Output the data in full. Keep every word exact and exclude the pictures.

*DATA PROVIDED*.
=== Begin Enclosure ===
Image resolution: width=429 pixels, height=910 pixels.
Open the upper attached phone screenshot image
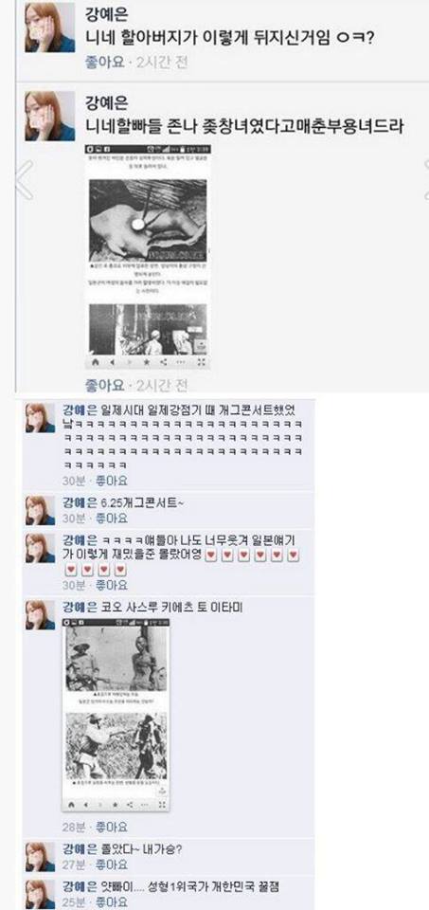click(147, 256)
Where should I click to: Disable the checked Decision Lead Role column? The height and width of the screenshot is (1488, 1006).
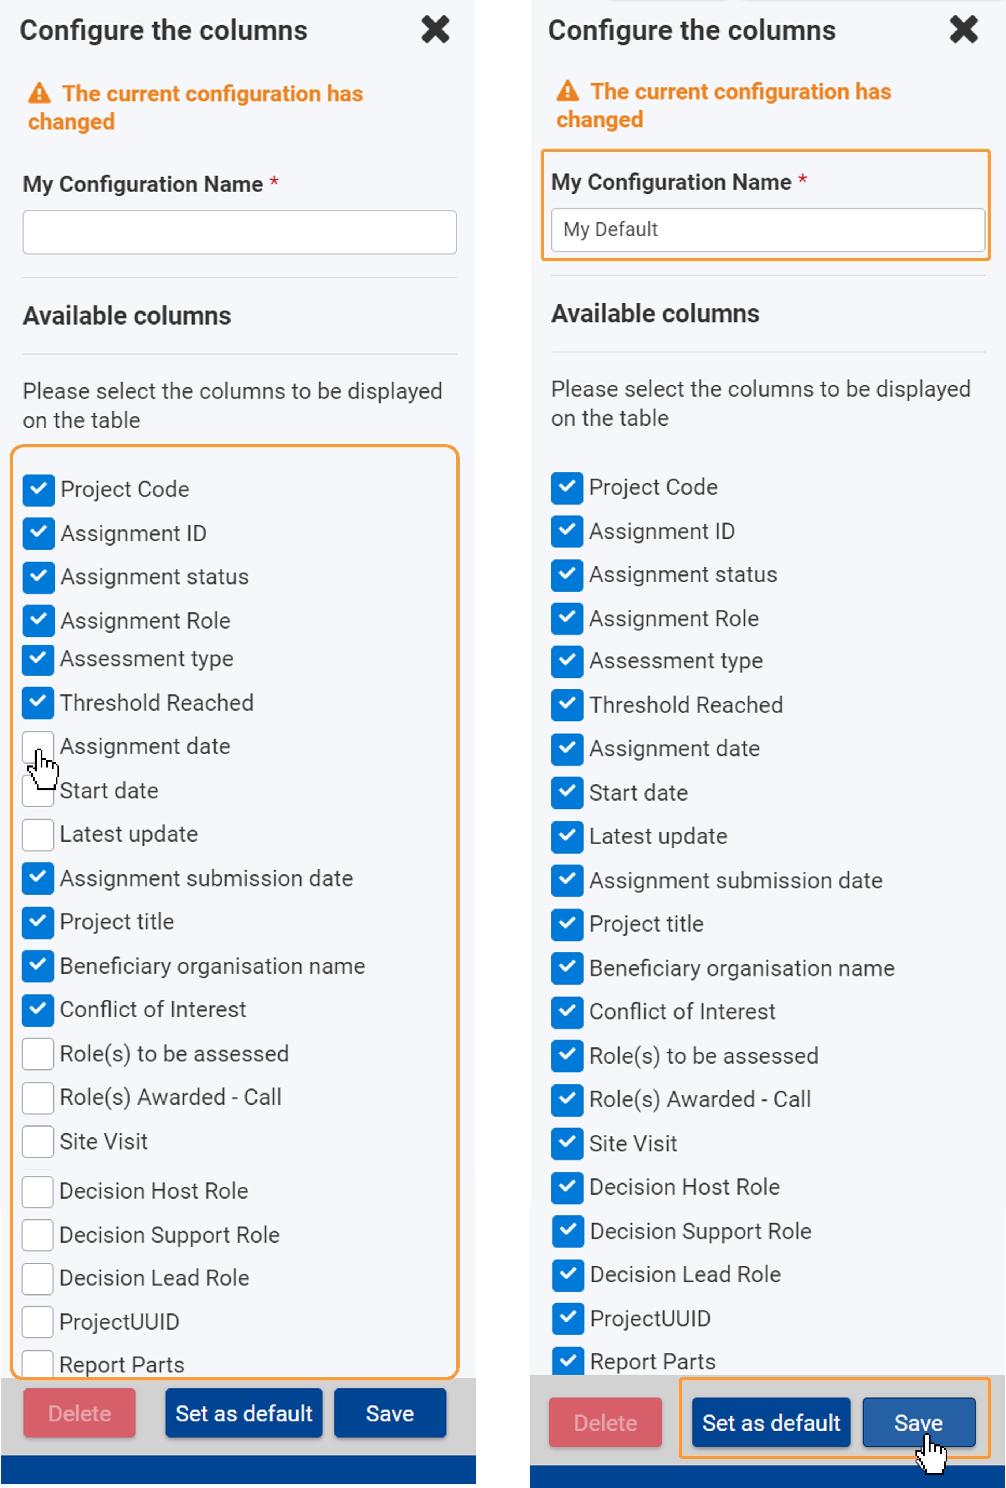pyautogui.click(x=567, y=1274)
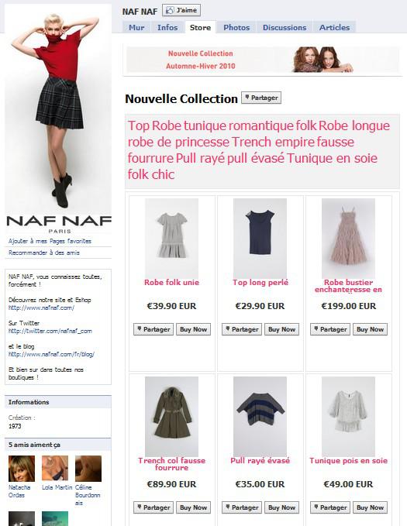Open Natacha Ordas profile picture
The height and width of the screenshot is (526, 407).
(x=22, y=469)
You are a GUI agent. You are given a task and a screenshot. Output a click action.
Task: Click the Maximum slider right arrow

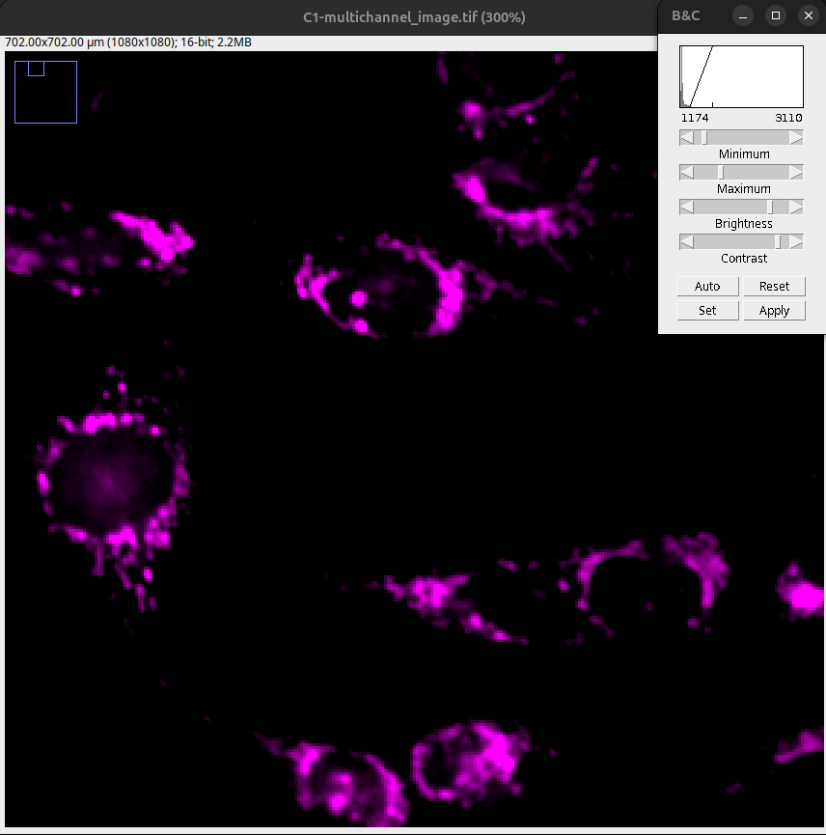[796, 173]

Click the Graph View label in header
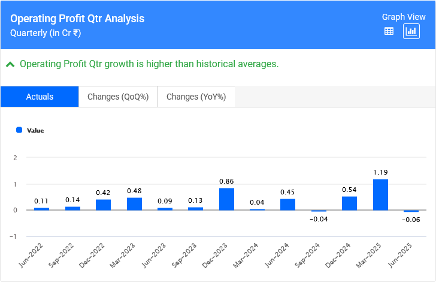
=== End Enclosure ===
*FINISHED EXERCISE*.
Image resolution: width=429 pixels, height=910 pixels.
Open the upper attached phone screenshot image
click(147, 256)
Where should I click to: Disable the checked Decision Lead Role column? The height and width of the screenshot is (1488, 1006).
pyautogui.click(x=567, y=1274)
Open Natacha Ordas profile picture
The height and width of the screenshot is (526, 407).
(x=22, y=469)
You are a GUI agent. You are given a task and a screenshot. Output a click action.
Task: Click the Maximum slider right arrow

[796, 173]

Click the Graph View label in header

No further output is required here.